Security teams should focus on implementing robust email authentication for all sending domains and subdomains, ensuring that SPF, DKIM, and DMARC are correctly configured. This includes setting up DMARC policies at quarantine or reject to actively protect against spoofing and phishing attempts, regardless of whether a subdomain or cousin domain is used. By doing so, they can protect the brand while still allowing marketing to maintain a consistent identity.

The path to unified email security and deliverability

  1. Educate security teams: Explain the nuances of email deliverability and how subdomains, combined with strong authentication, offer effective risk segmentation without sacrificing brand trust.
  2. Implement DMARC properly: Ensure that all legitimate sending domains and subdomains have robust DMARC policies in place.
  3. Monitor blocklists (blacklists): Regularly check all sending domains (including subdomains) for blocklist appearances using a blocklist checker.
Ultimately, the goal for both security and marketing should be to ensure legitimate emails reach their intended recipients while protecting the brand from abuse.
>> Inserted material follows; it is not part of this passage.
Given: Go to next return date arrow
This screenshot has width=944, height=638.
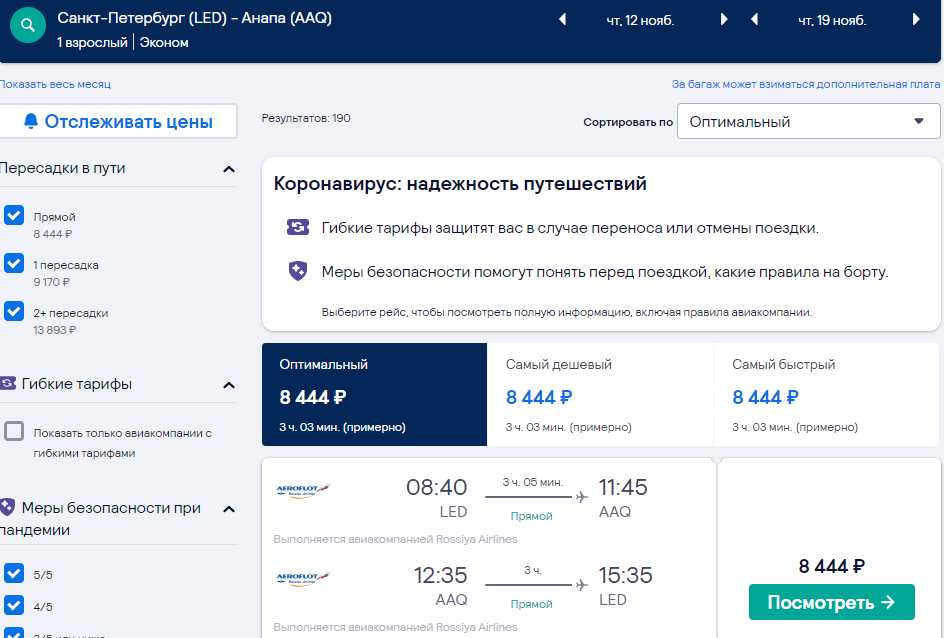Looking at the screenshot, I should 916,20.
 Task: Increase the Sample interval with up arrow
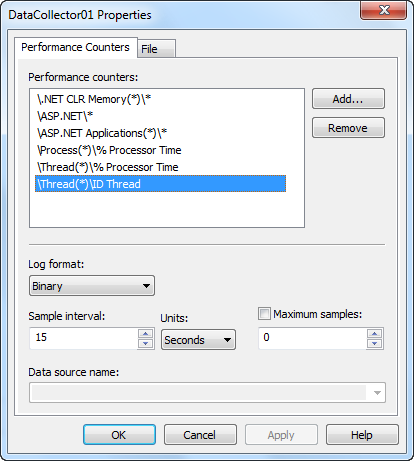145,333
This is best achieved through transparent communication, adherence to email best practices, and leveraging the power of subdomains with strong authentication, rather than retreating to the false security of cousin domains.

Views from the trenches

Best practices
Ensure that marketing and security teams collaborate closely on email sending strategy.
Implement strong DMARC policies on all corporate domains and subdomains.
Use clear, branded subdomains for different email types (e.g., marketing, transactional).
Common pitfalls
Allowing marketing to use cousin domains, which can erode brand trust and increase phishing risk.
Security teams not understanding the nuances of email deliverability and authentication.
Lack of consistent monitoring for domain reputation across all sending assets.
Expert tips
Implement a DMARC policy with a quarantine or reject action for your main domain to protect against spoofing.
Regularly review DMARC reports to identify potential abuse of your brand's domains, including cousin domains.
Conduct periodic training for both marketing and security on email authentication and deliverability best practices.
Marketer view
Marketer from Email Geeks says that security people often suggest cousin domains because they believe marketing teams will not adhere to security guidelines regarding email sending.
2021-09-29 - Email Geeks
Marketer view
Marketer from Email Geeks says that this strategy allows security to keep potential deliverability and blocklisting issues outside their immediate area of responsibility.
2021-09-29 - Email Geeks

Finding common ground

The choice between cousin domains and subdomains for email marketing highlights a crucial area where security and marketing goals can appear to conflict. While security teams may see cousin domains as a way to compartmentalize risk, this approach can inadvertently undermine brand trust and create deliverability challenges.
Ultimately, a more informed and collaborative strategy, one that leverages the power of subdomains with robust email authentication, offers a path to both strong security posture and effective, on-brand email marketing. It's about finding common ground and working together to protect the brand's reputation comprehensively.